越前おおのひな祭りが開幕、約2000体のひな人形で春の訪れを祝う
桃の節句を目前に控え、福井県大野市の2会場で「春を彩る越前おおのひな祭り」が開催されています。この祭りは3月8日まで続き、市民有志で構成される実行委員会が主催しています。2011年に家庭で飾られなくなったひな人形を展示したことをきっかけに始まり、今年も多くの来場者を迎えています。
圧巻の20段ひな壇に約2000体が並ぶ
会場の一つである「平成大野屋平蔵」では、高さ約4メートル、幅約7メートルにも及ぶ20段のひな壇が設けられ、約2000体のひな人形が展示されています。今年は特に色鮮やかな衣装をまとった人形を増やし、より華やかで目を引く雰囲気に仕上げられています。

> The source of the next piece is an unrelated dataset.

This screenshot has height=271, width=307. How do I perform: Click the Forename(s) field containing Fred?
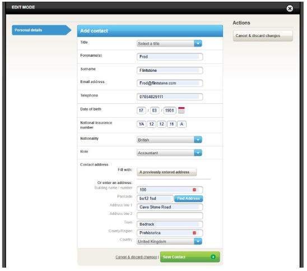coord(170,57)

一つひとつの人形が異なる表情を持ち、訪れた人々の目を楽しませています。
歌舞伎をモチーフにした特別展示も
もう一つの会場である道の駅「越前おおの荒島の郷」では、歌舞伎役者を描いた大ヒット映画「国宝」に登場する演目「二人藤娘」をモチーフにしたひな人形などが展示されています。この特別展示は、伝統文化と現代のエンターテインメントを融合させたユニークな試みとして注目を集めています。
実行委員会の思いと祭りの詳細
実行委員会の高橋真理子さんは、「1体ずつ異なる顔つきを見比べながら、季節の移り変わりを感じてもらえたらうれしいです」と語っています。祭りは両会場とも午前10時から午後4時まで開催され、期間中は無休です。入場料は大人300円で、小学生以下は無料となっています。
この祭りは、地域の伝統を守りながらも新たな魅力を加えることで、毎年多くの人々に親しまれています。春の訪れを告げる風物詩として、家族連れや観光客でにぎわいを見せています。